• STORED DATA:
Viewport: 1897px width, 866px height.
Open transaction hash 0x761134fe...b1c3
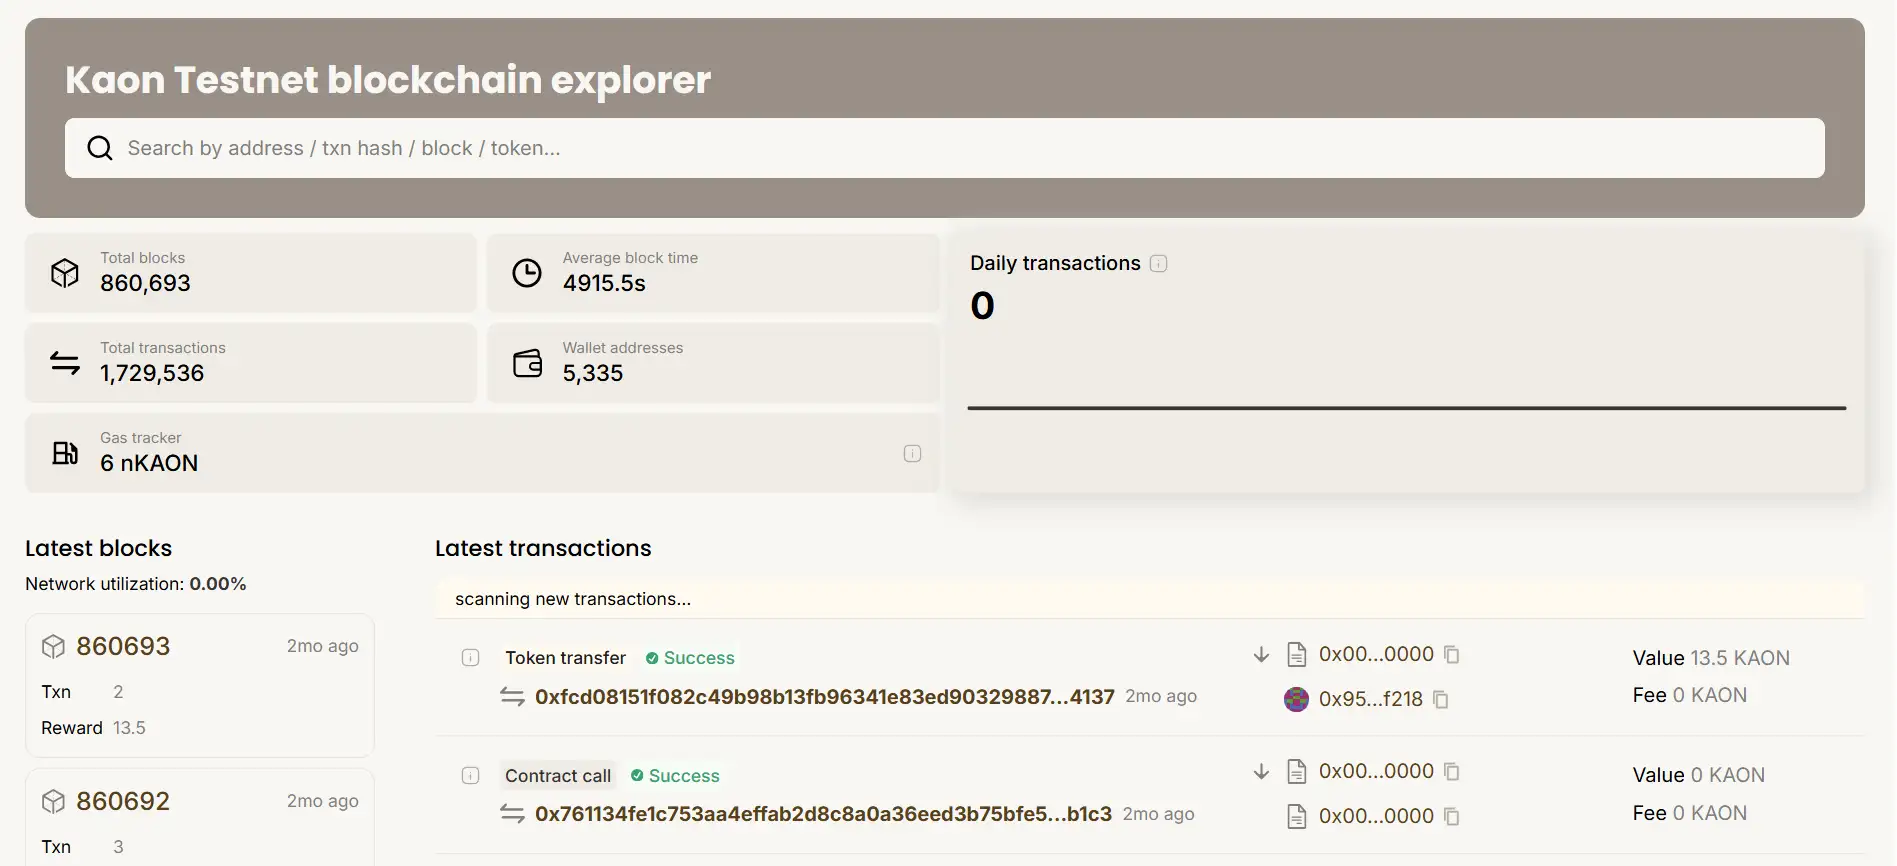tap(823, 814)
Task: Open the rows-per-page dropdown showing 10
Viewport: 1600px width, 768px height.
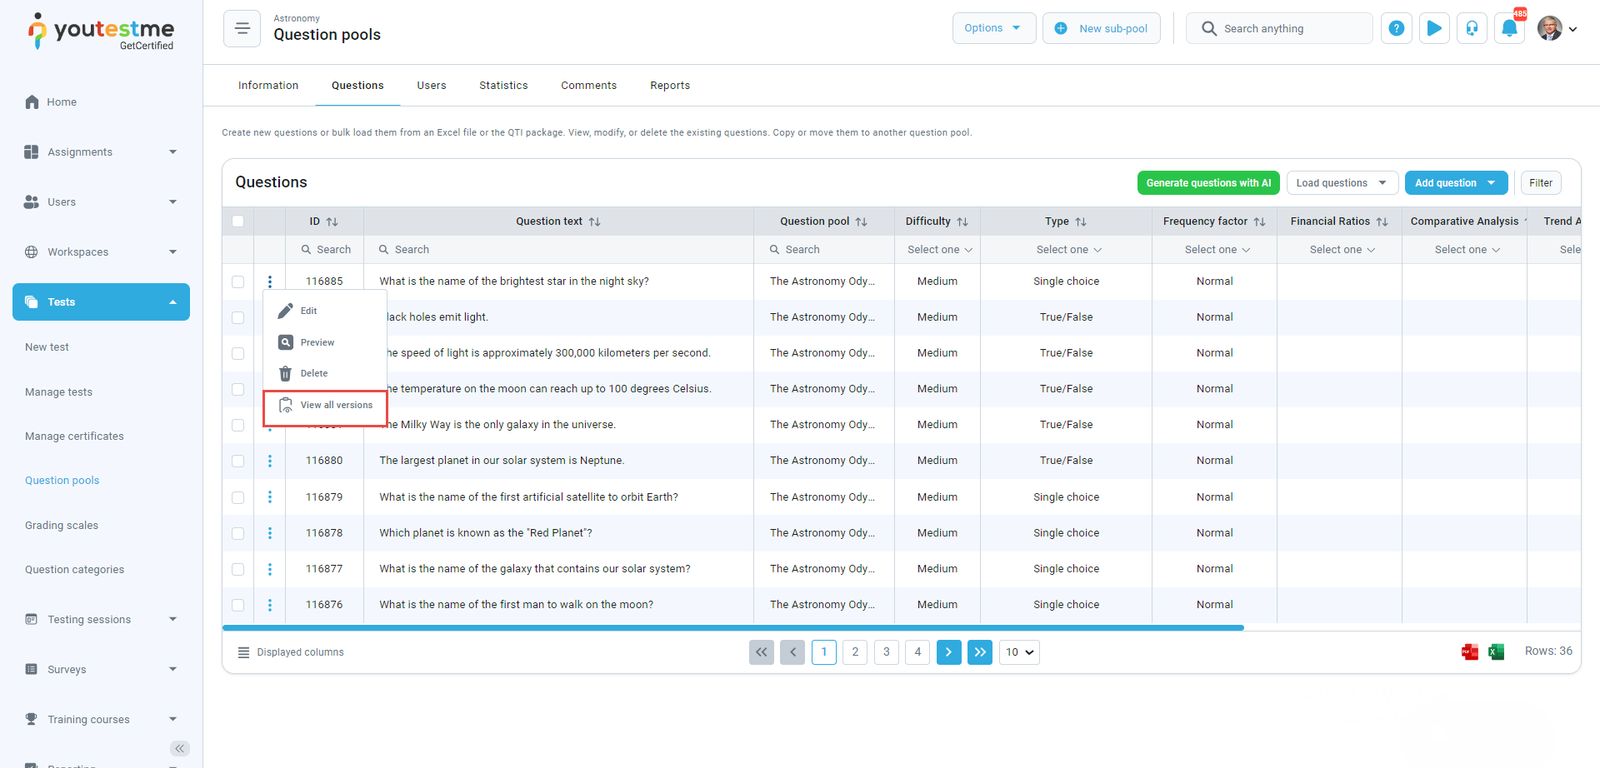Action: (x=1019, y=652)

• REQUIRED WORK:
Please rewrite the listing above as a two-column CSV headed instruction and coordinates. Each row should pair one instruction with its coordinates, with every field quoted, line breaks replaced by spaces, and nothing visual included.

• EXPECTED OUTPUT:
instruction,coordinates
"Viewport: 1897px width, 866px height. Open transaction hash 0x761134fe...b1c3","tap(823, 814)"
"Task: Open the rows-per-page dropdown showing 10 Viewport: 1600px width, 768px height.","Action: (x=1019, y=652)"